» **Requirement**
Reproduce the part of the data that begins with the line containing "Given: Expand View 154 more replies" and ends with the line containing "pyautogui.click(x=646, y=313)", including both of those lines.

» **Provided entries**

##############################

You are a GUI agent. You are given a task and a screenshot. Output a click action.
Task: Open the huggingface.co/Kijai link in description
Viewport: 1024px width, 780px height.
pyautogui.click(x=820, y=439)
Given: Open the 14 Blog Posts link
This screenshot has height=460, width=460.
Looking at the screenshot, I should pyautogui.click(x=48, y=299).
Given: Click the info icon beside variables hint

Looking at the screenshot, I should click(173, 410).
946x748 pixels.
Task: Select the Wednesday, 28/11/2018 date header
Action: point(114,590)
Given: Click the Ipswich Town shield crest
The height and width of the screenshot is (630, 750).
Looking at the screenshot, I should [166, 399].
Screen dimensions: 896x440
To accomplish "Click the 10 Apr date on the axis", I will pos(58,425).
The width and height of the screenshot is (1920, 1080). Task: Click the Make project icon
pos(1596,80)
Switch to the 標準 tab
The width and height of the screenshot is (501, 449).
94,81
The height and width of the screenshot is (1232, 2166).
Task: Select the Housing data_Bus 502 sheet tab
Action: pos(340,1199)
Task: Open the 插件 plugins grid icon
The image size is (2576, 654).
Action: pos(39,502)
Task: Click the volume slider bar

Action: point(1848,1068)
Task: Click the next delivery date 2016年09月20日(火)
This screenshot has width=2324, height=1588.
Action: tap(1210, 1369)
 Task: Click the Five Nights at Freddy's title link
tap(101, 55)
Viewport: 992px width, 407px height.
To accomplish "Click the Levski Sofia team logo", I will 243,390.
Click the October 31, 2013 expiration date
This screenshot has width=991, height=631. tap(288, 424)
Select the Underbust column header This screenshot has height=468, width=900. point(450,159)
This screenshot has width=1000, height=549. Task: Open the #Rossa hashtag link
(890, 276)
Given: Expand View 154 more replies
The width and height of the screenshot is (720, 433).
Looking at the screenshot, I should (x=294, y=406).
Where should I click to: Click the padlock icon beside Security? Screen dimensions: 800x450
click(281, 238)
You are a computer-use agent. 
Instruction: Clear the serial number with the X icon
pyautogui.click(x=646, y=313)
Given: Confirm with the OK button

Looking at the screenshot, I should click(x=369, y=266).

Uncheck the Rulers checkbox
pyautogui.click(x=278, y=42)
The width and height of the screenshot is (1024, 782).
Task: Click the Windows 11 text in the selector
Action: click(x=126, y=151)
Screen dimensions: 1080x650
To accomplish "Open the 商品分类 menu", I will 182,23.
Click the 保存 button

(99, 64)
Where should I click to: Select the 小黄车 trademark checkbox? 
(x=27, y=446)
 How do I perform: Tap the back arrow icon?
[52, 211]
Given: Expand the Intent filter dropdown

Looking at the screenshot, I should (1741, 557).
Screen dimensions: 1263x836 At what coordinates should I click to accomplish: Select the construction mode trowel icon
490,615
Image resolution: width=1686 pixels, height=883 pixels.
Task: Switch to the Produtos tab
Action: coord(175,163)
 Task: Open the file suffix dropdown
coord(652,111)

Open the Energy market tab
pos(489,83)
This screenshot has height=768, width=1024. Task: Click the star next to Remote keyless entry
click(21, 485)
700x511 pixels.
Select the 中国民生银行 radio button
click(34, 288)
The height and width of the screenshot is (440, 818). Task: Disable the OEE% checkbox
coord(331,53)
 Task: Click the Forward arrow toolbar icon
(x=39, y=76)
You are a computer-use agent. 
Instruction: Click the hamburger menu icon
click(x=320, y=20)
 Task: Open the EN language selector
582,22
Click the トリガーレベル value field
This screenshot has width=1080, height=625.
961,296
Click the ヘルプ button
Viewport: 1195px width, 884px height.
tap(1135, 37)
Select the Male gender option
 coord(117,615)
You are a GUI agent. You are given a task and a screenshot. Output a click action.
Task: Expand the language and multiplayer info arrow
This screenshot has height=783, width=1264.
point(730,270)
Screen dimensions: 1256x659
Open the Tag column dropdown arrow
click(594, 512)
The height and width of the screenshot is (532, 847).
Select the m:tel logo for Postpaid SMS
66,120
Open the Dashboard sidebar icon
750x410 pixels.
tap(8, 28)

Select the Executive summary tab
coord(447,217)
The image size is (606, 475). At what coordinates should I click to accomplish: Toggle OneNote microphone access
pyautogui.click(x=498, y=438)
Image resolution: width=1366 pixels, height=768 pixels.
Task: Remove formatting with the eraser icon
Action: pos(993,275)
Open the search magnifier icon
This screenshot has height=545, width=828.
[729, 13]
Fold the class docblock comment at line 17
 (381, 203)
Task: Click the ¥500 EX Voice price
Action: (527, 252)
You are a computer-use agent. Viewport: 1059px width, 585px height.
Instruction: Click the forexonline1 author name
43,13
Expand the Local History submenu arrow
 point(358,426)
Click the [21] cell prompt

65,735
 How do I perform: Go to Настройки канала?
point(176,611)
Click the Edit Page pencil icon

##############################

» **Task result**
Given: Expand View 154 more replies
The width and height of the screenshot is (720, 433).
Looking at the screenshot, I should (x=294, y=406).
Where should I click to: Click the padlock icon beside Security? Screen dimensions: 800x450
click(281, 238)
You are a computer-use agent. 
Instruction: Clear the serial number with the X icon
pyautogui.click(x=646, y=313)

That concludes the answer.